What to do
Collect the lines of the entries where "give" shows up.

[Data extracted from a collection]
+===+
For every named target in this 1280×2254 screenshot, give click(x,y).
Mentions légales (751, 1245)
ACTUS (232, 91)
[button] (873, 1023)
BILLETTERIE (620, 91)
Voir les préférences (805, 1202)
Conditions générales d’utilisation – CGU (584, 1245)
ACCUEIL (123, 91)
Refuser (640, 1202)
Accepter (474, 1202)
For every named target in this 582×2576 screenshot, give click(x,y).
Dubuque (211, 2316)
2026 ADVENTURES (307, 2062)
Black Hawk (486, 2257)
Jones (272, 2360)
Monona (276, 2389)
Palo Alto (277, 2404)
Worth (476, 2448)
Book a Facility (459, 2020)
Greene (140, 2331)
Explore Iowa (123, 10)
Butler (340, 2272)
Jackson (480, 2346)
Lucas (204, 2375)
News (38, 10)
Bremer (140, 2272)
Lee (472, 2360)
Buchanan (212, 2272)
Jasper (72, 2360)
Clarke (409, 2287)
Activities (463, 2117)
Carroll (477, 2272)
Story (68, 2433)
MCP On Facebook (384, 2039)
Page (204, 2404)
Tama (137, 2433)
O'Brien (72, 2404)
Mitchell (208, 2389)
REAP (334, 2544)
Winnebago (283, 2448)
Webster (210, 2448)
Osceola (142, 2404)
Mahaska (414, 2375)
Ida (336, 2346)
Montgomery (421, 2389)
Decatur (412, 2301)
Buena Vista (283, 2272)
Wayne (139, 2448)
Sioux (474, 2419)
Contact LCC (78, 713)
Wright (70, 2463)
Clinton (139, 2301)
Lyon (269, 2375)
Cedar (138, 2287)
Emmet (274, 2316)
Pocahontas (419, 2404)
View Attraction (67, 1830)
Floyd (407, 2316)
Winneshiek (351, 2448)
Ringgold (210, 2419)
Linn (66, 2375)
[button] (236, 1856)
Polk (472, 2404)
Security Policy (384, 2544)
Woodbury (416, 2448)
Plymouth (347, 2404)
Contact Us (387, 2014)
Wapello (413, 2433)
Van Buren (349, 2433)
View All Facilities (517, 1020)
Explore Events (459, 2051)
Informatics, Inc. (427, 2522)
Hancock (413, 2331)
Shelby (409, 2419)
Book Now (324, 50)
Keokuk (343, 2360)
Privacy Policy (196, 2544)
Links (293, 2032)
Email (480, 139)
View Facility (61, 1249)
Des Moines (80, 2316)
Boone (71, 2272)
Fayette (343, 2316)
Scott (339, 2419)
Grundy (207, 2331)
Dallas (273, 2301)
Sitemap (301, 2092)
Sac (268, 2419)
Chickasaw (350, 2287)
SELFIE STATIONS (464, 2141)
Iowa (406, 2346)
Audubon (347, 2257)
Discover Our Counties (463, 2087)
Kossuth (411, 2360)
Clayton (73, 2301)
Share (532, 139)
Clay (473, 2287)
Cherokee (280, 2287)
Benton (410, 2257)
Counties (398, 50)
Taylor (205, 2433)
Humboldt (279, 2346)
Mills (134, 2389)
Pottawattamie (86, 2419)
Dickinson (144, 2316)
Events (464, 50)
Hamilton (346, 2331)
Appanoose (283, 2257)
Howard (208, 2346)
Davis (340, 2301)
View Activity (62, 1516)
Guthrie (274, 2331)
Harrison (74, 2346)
+===+
Solution for this exercise
For every named target in this 1280×2254 screenshot, give click(x,y).
For every named target in this 582×2576 screenshot, give click(x,y).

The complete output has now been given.